We had a 3 year old with his finger stuck in the barrel of a toy gun about a week ago. The crew was able to disassemble the gun and get his finger out.

Best one though was before my time. Ambulance got toned for a "miscellaneous medical" on a guy who was known as being somewhat odd. Female EMT (no longer with our department) walks in and finds him sitting, grimacing and shivering. She starts her assessment and asks him for his chief complaint. He can barely talk and says "Itsss....itsss...the...the...dildo." She looks at him and doesn't quite understand and asks "What dildo?" to which he responds "The...the...the...one...in....my...my...butt." Her eyes go wide and she says. "Oh. That must be uncomfortable." He had apparently had this <ahem> vibrating device "lost" inside him for over an hour before he called.

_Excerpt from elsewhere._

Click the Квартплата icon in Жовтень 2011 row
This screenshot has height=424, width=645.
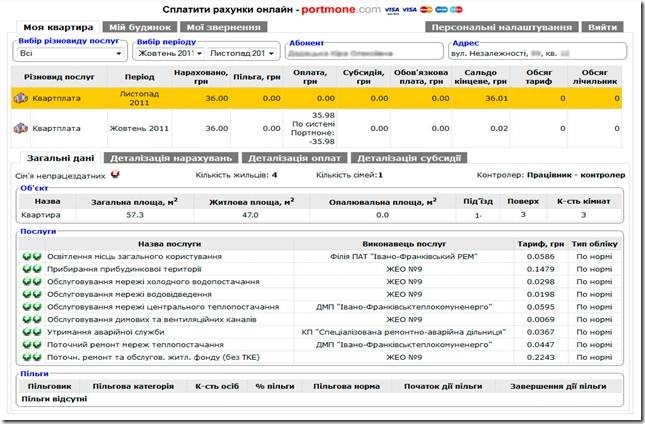pyautogui.click(x=20, y=128)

Needless to say, I believe they transported him left lateral.


----------



## firegal920 (Feb 5, 2006)

how about a 62 year old lady who was *um* shall we say lonely, and only had a frozen fish that proceeded to defrost and the fins got impaled.  Um, Med Control, Um, you aren't going to believe this but...


----------



## Celtictigeress (Feb 5, 2006)

boy talk about smelling like fish *shudder*

Its like Adam and Eve..after they first had sex Eve went and swam in the lake..God looks down throws his hands up in anger and yells,"GREEEEAT Now ALL the fish are going to smell like that"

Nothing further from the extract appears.